SQL SERVER – Parameter Sniffing and Bad Plan

Another day and another interesting question by a client of Comprehensive Database Performance Health Check – Do we still get a bad plan after disabling Parameter Sniffing?

SQL SERVER - Parameter Sniffing and Bad Plan sniff-800x189

Yes, it is possible to get a bad execution plan after disabling parameter sniffing.

Well, let us discuss this now. Lots of people think that parameter sniffing is the root cause of the bad execution plan. However, the truth is way far from it. The real culprit is the execution plan caching itself. When you keep the parameter sniffing on, the SQL Server engine takes the first parameter passed to the query or stored procedure and builds a plan. Later on, it uses the same plan most of the time for similar queries.
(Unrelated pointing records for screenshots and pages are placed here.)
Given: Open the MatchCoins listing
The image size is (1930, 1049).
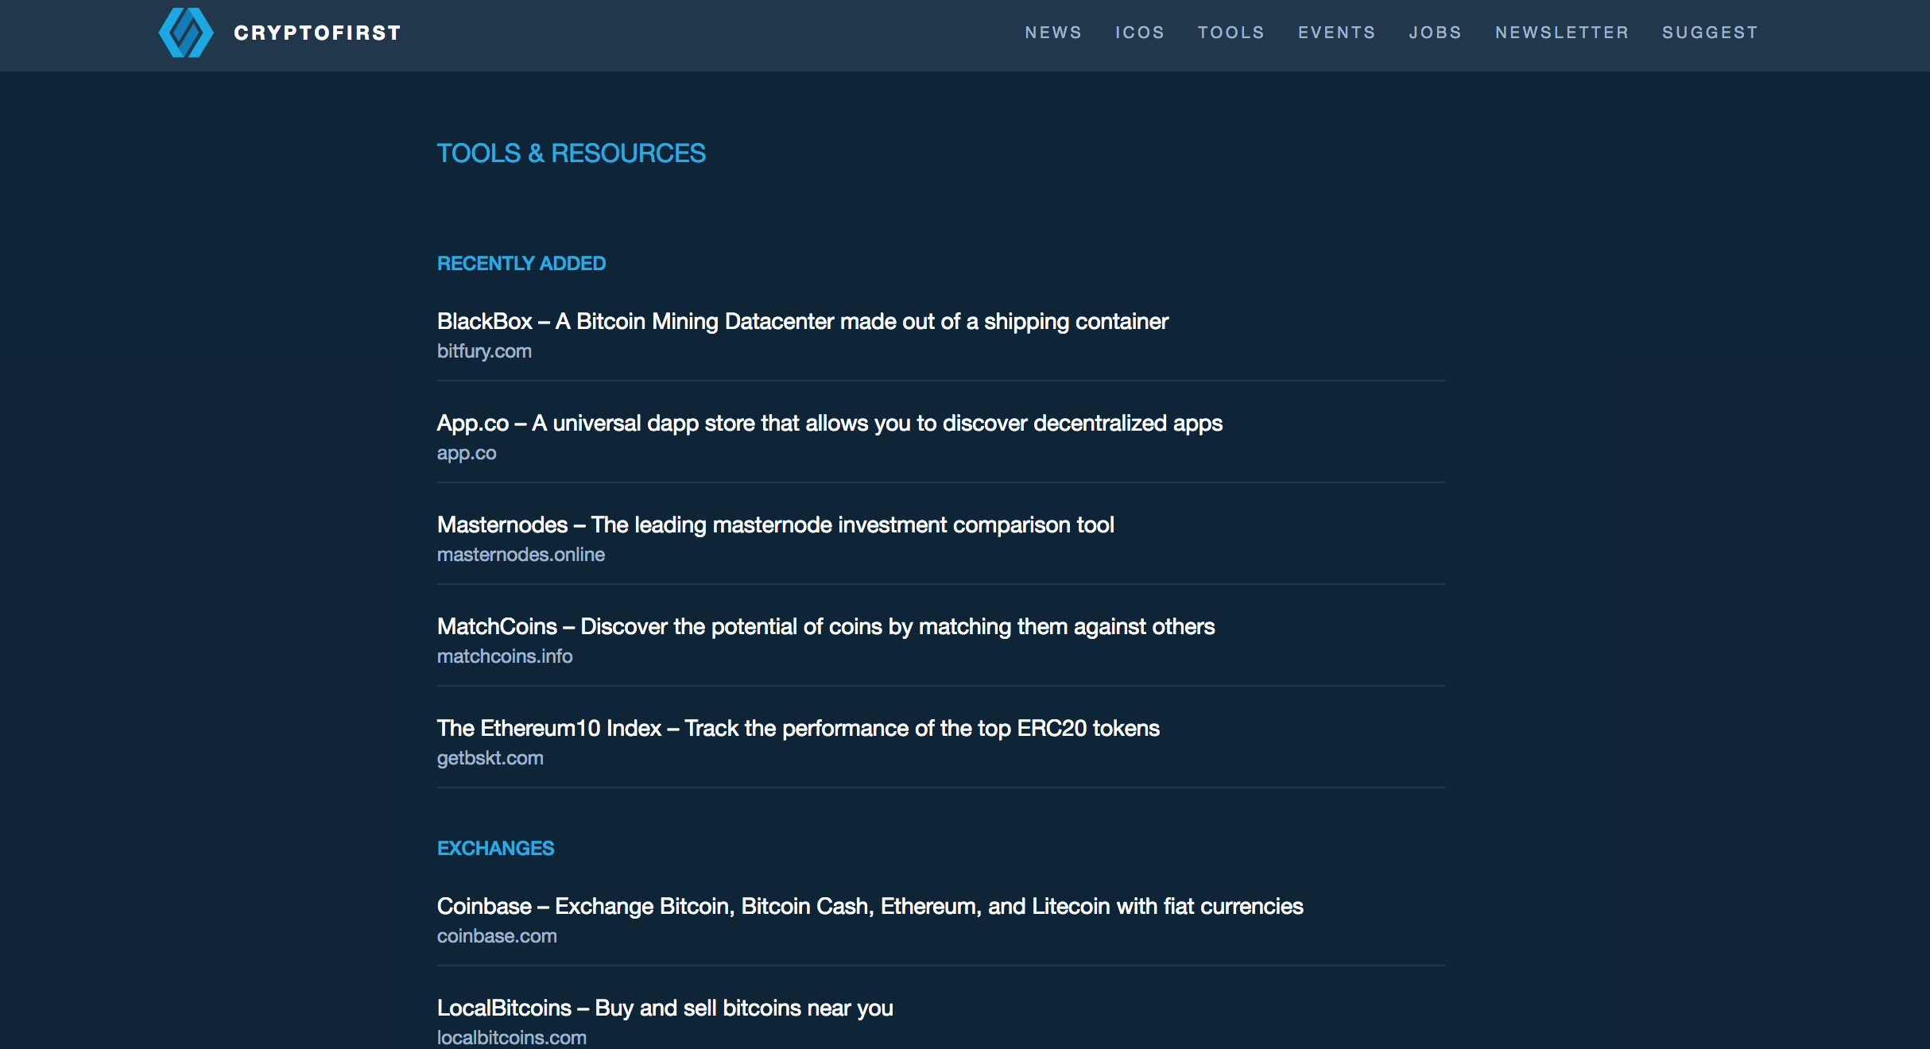Looking at the screenshot, I should click(x=826, y=626).
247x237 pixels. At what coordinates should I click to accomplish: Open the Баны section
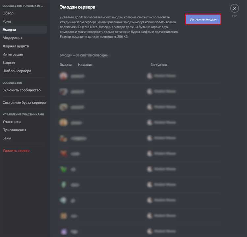7,138
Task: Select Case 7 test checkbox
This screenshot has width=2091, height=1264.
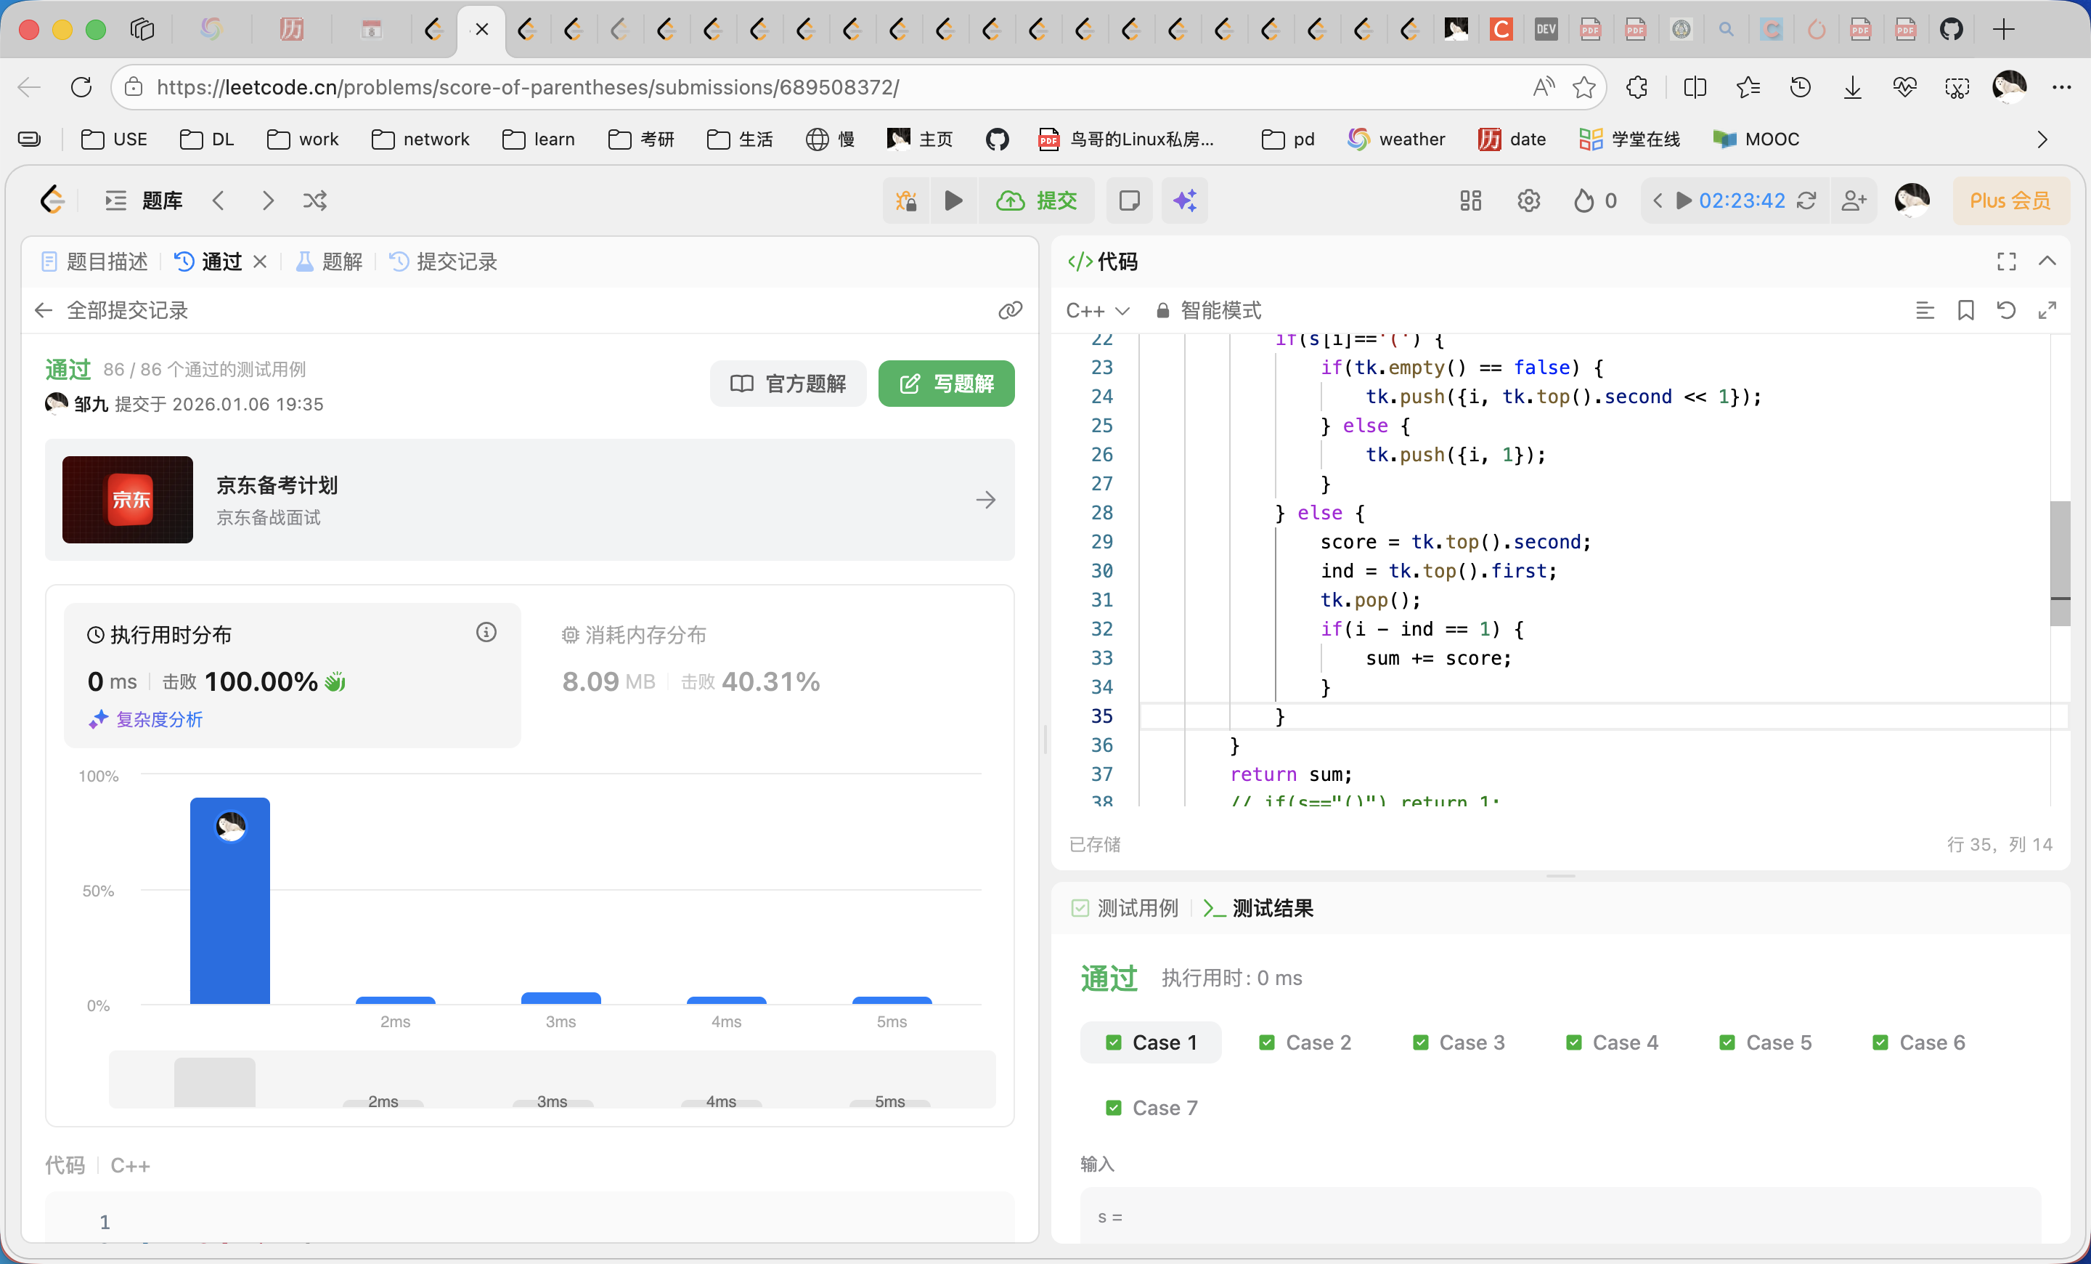Action: click(x=1113, y=1108)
When you turn off the parameter sniffing, SQL Server takes the density vector or a fixed value as guessing of the best possible value. Once the execution plan is built with this so-called average value, the execution plan is cached in the memory and used for future values. Essentially, when you turn off the parameter sniffing of the database scoped configuration, it just tells the SQL Server engine to use the average value available for the parameters.

In simple words, if you have a parameter sniffing ON or OFF, there are always possibilities that you may end up with a poor plan. There is no replacement of OPTION (RECOMPILE).